Dataset entries:
*-*-*

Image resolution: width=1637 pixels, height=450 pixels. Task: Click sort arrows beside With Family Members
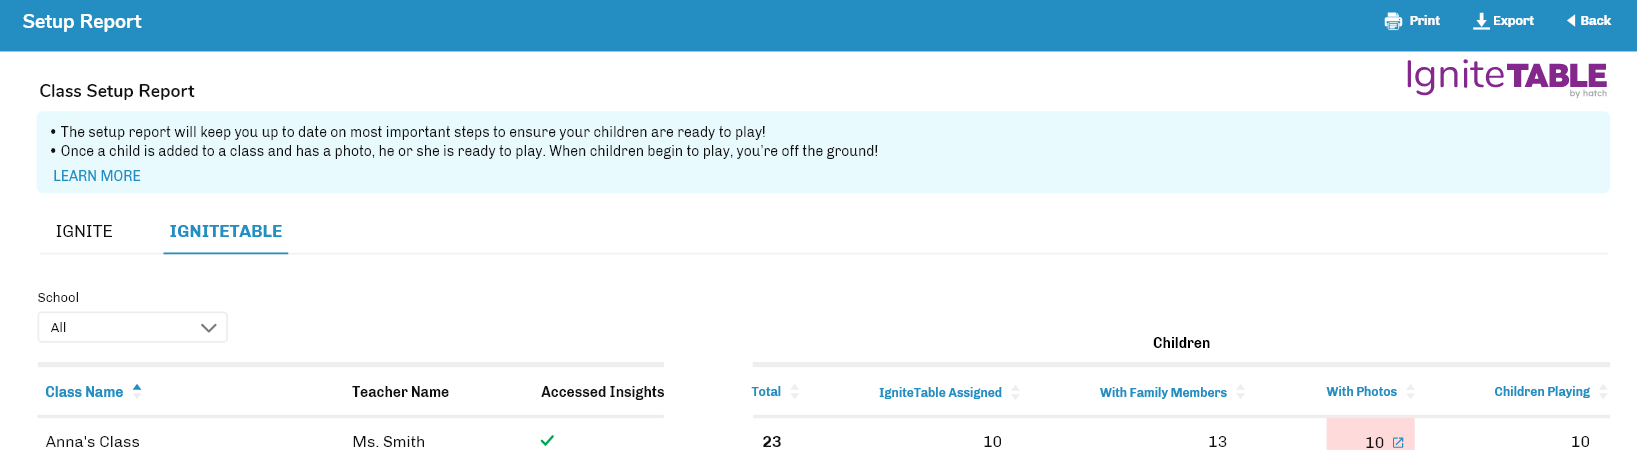click(x=1240, y=393)
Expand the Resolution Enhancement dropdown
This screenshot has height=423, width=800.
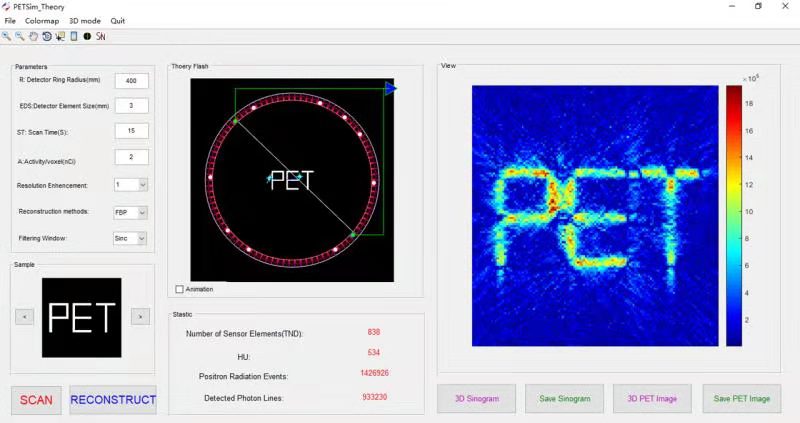pos(142,185)
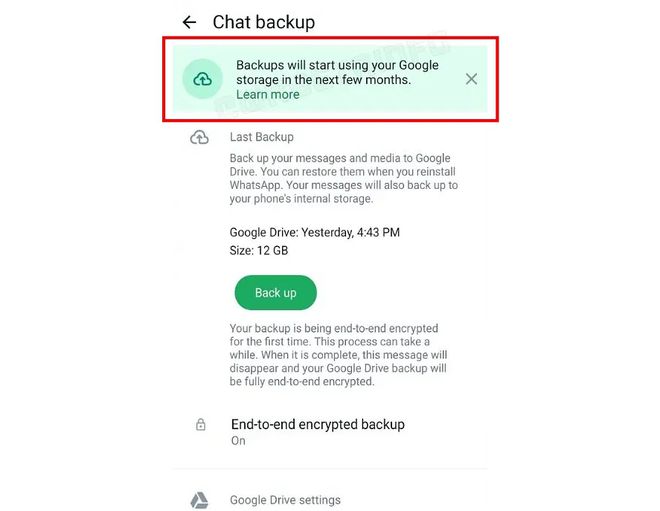Dismiss the Google storage banner
660x511 pixels.
click(x=471, y=79)
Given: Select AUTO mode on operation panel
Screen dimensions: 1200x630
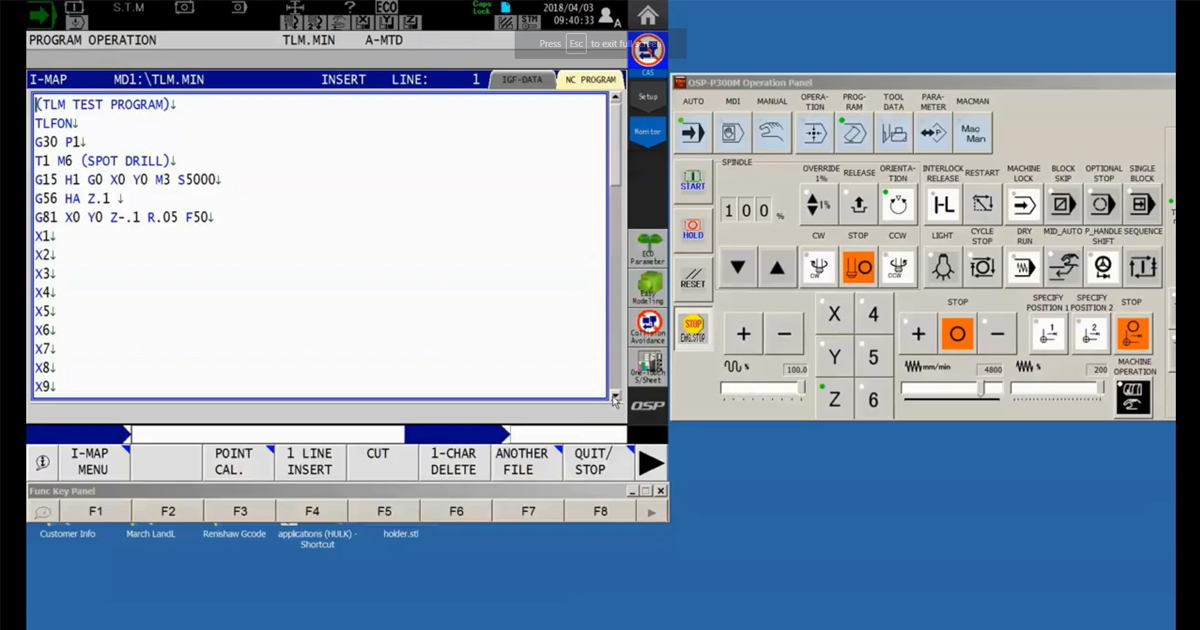Looking at the screenshot, I should tap(693, 132).
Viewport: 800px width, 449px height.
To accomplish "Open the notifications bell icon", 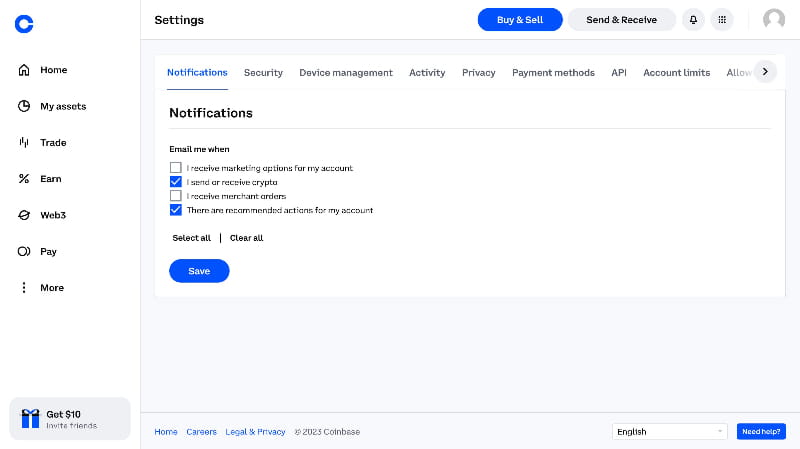I will tap(693, 20).
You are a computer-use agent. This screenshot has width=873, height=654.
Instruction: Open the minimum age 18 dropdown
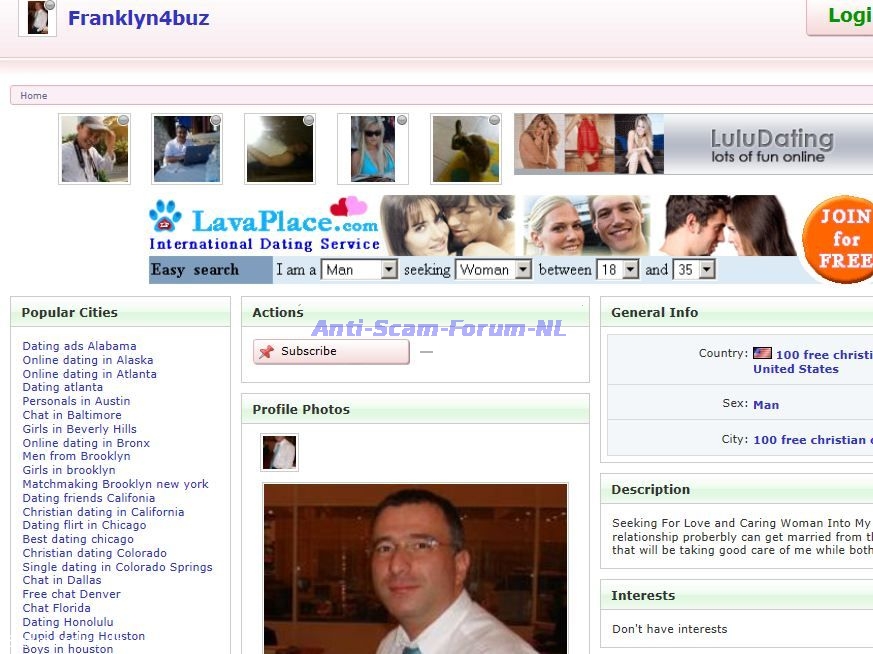pos(617,270)
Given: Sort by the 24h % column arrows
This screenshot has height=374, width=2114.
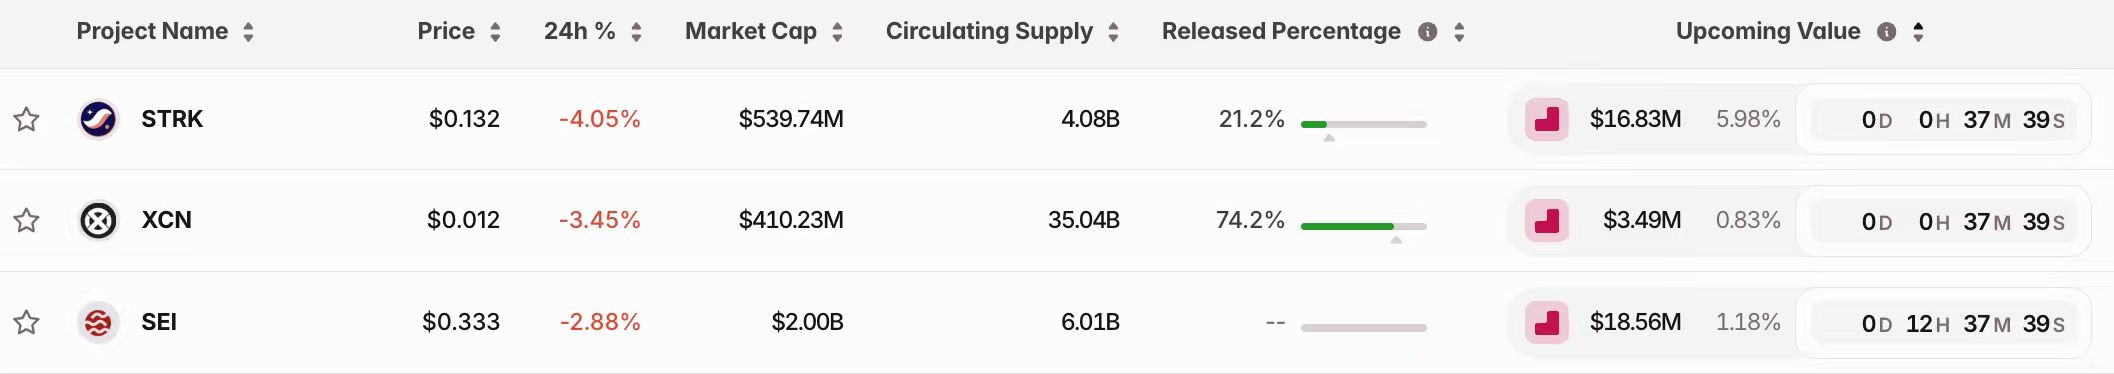Looking at the screenshot, I should click(x=636, y=32).
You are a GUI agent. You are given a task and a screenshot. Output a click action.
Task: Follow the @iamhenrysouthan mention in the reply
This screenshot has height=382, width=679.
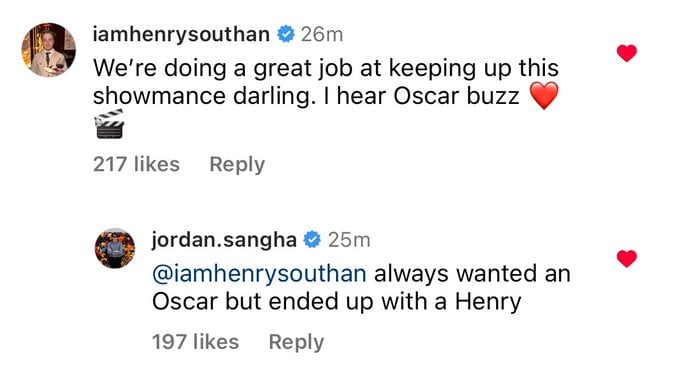point(259,274)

*-*-*

Check each line of the entries above for the word "agent". List the ones that have it.

You are a computer-use agent. This screenshot has width=873, height=654.
You are a GUI agent. You are given a task and a screenshot. Output a click action.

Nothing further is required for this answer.